Libra Association, the governing body that will oversee Facebook’s proposed cryptocurrency, has added cryptocurrency prime broker Tagomi to its membership panel, TechCrunch reported. Tagomi is the second partner to become a member of the association this month and would contribute $10 million to fund the operating costs of the project.

Canadian e-commerce company Shopify said on Monday it would work with Facebook to get the new currency off the ground despite ongoing regulatory scrutiny. The recent additions are yet a positive reversal for the organization’s membership that shrank when many top partners bailed on the independent collective created by Facebook in late 2019.

The group has been plagued by high-profile departures, including PayPal, Mastercard, eBay, Stripe, and others that have pulled out of the coalition of companies involved in a Facebook-led cryptocurrency initiative. Other key partners that signed on earlier this summer to pursue a global cryptocurrency project were reportedly reconsidering their involvement.
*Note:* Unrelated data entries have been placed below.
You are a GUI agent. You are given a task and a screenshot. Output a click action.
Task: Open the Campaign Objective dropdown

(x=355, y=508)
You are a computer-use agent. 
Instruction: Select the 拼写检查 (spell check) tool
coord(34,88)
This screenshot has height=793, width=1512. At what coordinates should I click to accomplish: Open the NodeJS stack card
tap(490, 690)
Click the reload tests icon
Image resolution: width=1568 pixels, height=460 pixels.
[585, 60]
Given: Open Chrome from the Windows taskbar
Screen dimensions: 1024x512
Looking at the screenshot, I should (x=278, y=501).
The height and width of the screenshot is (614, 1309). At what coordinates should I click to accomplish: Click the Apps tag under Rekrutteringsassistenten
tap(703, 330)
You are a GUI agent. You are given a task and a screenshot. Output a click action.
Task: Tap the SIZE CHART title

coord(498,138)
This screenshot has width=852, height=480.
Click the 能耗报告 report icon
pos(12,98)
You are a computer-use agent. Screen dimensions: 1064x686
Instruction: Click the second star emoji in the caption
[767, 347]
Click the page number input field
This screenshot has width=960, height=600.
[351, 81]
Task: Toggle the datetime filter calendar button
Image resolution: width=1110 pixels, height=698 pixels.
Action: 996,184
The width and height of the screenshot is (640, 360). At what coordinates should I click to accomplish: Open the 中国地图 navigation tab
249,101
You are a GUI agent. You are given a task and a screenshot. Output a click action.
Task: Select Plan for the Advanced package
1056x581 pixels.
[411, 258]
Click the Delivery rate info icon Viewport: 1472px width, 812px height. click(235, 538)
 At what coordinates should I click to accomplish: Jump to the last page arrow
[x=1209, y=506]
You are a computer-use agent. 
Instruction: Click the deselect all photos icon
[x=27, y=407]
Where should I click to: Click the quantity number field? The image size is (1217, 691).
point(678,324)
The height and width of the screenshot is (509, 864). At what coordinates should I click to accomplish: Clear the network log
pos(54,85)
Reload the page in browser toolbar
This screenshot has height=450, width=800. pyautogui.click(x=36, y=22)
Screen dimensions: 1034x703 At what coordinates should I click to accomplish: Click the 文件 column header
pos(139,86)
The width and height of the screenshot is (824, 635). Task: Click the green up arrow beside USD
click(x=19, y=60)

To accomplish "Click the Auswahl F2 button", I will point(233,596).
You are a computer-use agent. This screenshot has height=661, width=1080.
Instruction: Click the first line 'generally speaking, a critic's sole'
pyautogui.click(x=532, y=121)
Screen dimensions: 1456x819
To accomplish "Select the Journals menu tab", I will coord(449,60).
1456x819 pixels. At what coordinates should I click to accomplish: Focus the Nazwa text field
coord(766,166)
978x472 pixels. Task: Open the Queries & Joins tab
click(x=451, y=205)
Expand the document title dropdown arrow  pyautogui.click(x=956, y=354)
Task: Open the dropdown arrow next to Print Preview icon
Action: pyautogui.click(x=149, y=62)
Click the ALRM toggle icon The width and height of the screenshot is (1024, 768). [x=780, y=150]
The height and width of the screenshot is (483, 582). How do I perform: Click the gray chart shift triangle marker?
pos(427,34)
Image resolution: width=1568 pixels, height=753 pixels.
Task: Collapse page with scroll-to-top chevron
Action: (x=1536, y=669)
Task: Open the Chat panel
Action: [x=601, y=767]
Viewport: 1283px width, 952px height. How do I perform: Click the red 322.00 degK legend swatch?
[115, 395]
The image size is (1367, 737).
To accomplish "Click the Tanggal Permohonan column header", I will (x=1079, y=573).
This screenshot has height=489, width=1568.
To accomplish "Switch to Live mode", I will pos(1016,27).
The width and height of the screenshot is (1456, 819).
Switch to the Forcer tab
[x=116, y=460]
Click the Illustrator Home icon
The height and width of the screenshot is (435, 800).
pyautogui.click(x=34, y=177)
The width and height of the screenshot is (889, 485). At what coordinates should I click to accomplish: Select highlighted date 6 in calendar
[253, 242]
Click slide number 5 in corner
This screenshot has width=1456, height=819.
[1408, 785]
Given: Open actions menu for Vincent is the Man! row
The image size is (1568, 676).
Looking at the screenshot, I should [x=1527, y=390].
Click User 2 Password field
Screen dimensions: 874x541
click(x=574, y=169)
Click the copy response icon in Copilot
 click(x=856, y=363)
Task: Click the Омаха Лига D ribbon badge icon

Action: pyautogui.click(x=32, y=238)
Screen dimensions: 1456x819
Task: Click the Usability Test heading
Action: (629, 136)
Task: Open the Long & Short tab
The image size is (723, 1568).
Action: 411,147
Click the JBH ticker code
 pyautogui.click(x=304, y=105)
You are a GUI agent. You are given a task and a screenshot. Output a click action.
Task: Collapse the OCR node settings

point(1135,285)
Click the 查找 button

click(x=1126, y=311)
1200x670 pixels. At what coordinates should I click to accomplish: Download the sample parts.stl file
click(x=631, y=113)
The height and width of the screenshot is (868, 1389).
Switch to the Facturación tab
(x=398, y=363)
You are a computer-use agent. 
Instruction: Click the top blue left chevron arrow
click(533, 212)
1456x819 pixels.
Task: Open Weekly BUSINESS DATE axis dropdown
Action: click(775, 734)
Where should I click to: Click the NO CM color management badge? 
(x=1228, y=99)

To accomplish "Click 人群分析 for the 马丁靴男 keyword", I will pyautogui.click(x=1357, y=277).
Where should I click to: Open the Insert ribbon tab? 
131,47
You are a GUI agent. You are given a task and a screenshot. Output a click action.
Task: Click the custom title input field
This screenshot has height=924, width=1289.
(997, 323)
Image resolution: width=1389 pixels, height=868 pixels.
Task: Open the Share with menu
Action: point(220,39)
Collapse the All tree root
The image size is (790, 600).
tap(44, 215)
Tagomi was co-founded by former HFT technologists, including Greg Tusar, global head of electronic trading at Goldman Sachs, and Jennifer Campbell from Union Square Ventures. The prime broker has its electronic-trading service for crypto and is also aggregating liquidity across multiple exchanges and executing trades based on a single unified order book. Tagomi also provides its partners with a straight-through process and workflow when managing crypto portfolios and trading across many exchanges and other destinations.

New members as founders back out

According to its latest metrics, the New Jersey-based crypto prime broker handles less than $20 million in weekly crypto volumes or about $1 billion per year. It recently raised $28 million from Peter Thiel’s Founder Fund and Paradigm, as well as others.

In an interview, Tagomi co-founder Marc Bhargava told Finance Magnates that while more retail-type exchanges are emerging, companies like Tagomi came on board for the institutions.

Shrugging off defections by a number of partners in the shadow of a backlash from many governments’ authorities, Facebook hopes to expand Libra Association to more than 100 members by the time the payment network launches later this year.

Although crypto-native partners, like Coinbase and Xapo, opted to stay on with the Libra Association, financial giants are increasingly wavering in their support as the embattled project continues to face queries from US and European regulators.